TASK DIRECTIONS :: Summarize the piece on the Lakewood Ukrainian aid effort in two sentences.

EXTRACT TO READ ::

☆ ☆ ☆ ☆ ☆

Lakewood Woman Recounts Ukrainian Aid Effort
Sally Naetzker Baer and her son, Willson, packed their bags and got on a plane to Poland just three weeks ago.
In a grassroots attempt to provide aid to Ukrainians, the Lakewood residents ventured across the ocean into Poland, and later into Ukraine, to deliver medical supplies and military defensive items to those in need. The pair also worked with a group involved in the humanitarian efforts. Naetzker Baer said 13,000 pounds of supplies and military defensive gear have been delivered to Ukraine through this effort.
Naetzker Baer and her son stayed in a hotel in Poland but transported items to Lviv, Ukraine. Refugees filled their vans as they made their way back across the border. For three weeks, they volunteered to help in any way they could.
“We were just moving aid around,” she said. “Any time I went to Ukraine, I brought aid in and I brought people out.”
Naetzker Baer said it is an “incomprehensible moment” to pick up the women and children who are fleeing Ukraine to bring them across the border.
“You go to the border and you pick up say three or four women and they have maybe some kids with them — sometimes they have a dog, which is always nice because it takes the edge off things a little bit,” she said. “They’re just people — it’s almost like you’re just picking them up and you’re going to go for a little ride — except you’re not. They’ve got one bag with them and that’s it. They just came from probably a two or three-week journey from hell.”
Naetzker Baer said the refugees are then brought to temporary housing or could be meeting up with family members in Poland. When Russia first invaded Ukraine, things were more chaotic; however, she said more arrangements are being made and networking is in place.
“In the beginning, it was 30,000 or 40,000 people flooding across the country and everybody in Europe was picking them up and bringing them anywhere. But now, it’s a little more systematic,” she said. “They’ll get in the car and I’ll use my 30 words of Russia which is not the best but most of them are forgiving. … And it’s like we’re engaging and we’re going to go have coffee or something. When they get out of the car and I’m dropping them off it’s the moment of reckoning and I wouldn’t put that on anybody, not my worst enemy. We usually look at each other, and we’re women, and we’re wanting it to be coffee. I want to sit down and hear their story. I want to be there for them and be a friend to them and they want me to be their friend.”
While Naetzker Baer has returned stateside, she is still actively working to have items delivered to Poland and organizing the logistics when needed.

☆ ☆ ☆ ☆ ☆

EXTRACTED MATERIAL ::
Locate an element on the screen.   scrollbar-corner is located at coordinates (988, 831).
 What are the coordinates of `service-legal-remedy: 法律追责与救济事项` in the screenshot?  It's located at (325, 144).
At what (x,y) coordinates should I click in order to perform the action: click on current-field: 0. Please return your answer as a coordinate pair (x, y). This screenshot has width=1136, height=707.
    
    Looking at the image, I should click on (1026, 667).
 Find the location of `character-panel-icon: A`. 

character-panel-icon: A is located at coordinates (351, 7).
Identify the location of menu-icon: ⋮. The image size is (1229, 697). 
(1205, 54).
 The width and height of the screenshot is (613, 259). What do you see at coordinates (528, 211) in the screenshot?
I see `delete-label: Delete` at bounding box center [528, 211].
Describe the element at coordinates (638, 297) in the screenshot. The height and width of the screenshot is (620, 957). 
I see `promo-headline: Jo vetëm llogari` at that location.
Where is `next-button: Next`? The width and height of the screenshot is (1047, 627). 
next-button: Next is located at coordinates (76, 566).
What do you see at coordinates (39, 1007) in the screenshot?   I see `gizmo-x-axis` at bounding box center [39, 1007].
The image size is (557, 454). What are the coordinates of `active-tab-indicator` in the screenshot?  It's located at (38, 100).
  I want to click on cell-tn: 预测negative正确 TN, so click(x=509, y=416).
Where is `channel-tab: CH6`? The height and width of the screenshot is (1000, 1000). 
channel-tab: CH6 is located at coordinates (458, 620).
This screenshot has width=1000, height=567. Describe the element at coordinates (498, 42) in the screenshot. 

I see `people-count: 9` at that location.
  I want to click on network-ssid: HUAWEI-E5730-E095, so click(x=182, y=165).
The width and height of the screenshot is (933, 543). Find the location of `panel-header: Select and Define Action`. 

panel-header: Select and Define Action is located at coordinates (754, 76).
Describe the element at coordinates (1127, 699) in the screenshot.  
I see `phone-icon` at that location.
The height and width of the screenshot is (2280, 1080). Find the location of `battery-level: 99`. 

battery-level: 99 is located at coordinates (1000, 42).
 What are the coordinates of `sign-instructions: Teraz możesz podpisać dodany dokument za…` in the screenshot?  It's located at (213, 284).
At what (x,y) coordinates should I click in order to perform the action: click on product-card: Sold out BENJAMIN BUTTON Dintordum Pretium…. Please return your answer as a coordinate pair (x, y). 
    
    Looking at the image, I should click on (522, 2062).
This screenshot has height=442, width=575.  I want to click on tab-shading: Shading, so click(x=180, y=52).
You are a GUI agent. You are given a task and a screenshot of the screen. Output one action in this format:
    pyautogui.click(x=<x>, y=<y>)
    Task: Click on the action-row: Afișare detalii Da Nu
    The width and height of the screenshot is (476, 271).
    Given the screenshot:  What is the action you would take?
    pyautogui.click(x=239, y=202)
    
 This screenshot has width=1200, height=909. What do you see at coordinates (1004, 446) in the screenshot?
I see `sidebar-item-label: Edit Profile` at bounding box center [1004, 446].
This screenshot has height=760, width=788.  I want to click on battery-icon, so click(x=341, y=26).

☆ ☆ ☆ ☆ ☆

WRITTEN ANSWER :: Sally Naetzker Baer and her son, Willson, residents of Lakewood, spent three weeks in Poland and Ukraine delivering medical supplies and military defensive items, and she said 13,000 pounds of supplies and gear have been delivered to Ukraine through this effort. They carried aid to Lviv and brought refugees back across the border in their vans, and since returning stateside she is still working to have items delivered to Poland.